[EXERCISE DIRECTIONS] Rewrite the records from the line with "The width and height of the screenshot is (1200, 675)." to the line with "Tap the back", replacing "avatar" with "profile picture" and leaving everything else unchanged. Give only those lines.

[THE RECORDS]
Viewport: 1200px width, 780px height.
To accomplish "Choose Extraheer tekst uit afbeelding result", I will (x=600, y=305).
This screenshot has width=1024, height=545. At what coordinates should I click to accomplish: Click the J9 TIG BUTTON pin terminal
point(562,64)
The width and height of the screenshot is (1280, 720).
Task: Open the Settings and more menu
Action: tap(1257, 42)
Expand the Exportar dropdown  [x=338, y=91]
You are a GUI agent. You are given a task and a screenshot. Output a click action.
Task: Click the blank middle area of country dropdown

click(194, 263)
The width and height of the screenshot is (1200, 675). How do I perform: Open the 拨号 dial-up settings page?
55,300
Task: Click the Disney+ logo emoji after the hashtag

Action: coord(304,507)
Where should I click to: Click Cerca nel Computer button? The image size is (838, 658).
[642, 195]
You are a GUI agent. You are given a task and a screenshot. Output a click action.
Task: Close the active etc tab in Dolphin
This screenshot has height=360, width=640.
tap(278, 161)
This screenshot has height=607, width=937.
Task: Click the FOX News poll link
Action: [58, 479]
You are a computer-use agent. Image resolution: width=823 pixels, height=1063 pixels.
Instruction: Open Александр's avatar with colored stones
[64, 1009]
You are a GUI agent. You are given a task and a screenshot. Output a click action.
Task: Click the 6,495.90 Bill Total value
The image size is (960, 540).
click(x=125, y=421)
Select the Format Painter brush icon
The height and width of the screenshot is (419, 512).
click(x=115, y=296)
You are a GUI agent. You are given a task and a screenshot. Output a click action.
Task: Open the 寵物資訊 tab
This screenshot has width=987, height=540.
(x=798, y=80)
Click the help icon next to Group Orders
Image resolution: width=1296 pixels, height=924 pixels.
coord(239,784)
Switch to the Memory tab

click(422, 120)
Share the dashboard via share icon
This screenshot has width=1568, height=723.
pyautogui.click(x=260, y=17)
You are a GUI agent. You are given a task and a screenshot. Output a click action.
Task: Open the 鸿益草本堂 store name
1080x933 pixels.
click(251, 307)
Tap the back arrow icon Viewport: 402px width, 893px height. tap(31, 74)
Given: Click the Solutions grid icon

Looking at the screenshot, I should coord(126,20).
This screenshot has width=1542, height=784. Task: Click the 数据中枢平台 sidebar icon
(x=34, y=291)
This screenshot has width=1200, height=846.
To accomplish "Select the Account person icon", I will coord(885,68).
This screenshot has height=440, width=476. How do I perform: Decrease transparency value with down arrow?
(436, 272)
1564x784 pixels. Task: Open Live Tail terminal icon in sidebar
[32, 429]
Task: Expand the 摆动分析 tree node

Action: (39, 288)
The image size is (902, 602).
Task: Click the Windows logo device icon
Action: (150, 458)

[REPLY TO THE EXERCISE]
The width and height of the screenshot is (1200, 675). How do I perform: Open the 拨号 dial-up settings page?
55,300
Task: Click the Disney+ logo emoji after the hashtag

Action: coord(304,507)
Where should I click to: Click Cerca nel Computer button? The image size is (838, 658).
[642, 195]
You are a GUI agent. You are given a task and a screenshot. Output a click action.
Task: Close the active etc tab in Dolphin
This screenshot has height=360, width=640.
tap(278, 161)
This screenshot has height=607, width=937.
Task: Click the FOX News poll link
Action: [58, 479]
You are a computer-use agent. Image resolution: width=823 pixels, height=1063 pixels.
Instruction: Open Александр's profile picture with colored stones
[64, 1009]
You are a GUI agent. You are given a task and a screenshot. Output a click action.
Task: Click the 6,495.90 Bill Total value
The image size is (960, 540).
click(x=125, y=421)
Select the Format Painter brush icon
The height and width of the screenshot is (419, 512).
click(x=115, y=296)
You are a GUI agent. You are given a task and a screenshot. Output a click action.
Task: Open the 寵物資訊 tab
This screenshot has width=987, height=540.
(x=798, y=80)
Click the help icon next to Group Orders
Image resolution: width=1296 pixels, height=924 pixels.
coord(239,784)
Switch to the Memory tab

click(422, 120)
Share the dashboard via share icon
This screenshot has width=1568, height=723.
pyautogui.click(x=260, y=17)
You are a GUI agent. You are given a task and a screenshot. Output a click action.
Task: Open the 鸿益草本堂 store name
1080x933 pixels.
click(251, 307)
Tap the back arrow icon Viewport: 402px width, 893px height. tap(31, 74)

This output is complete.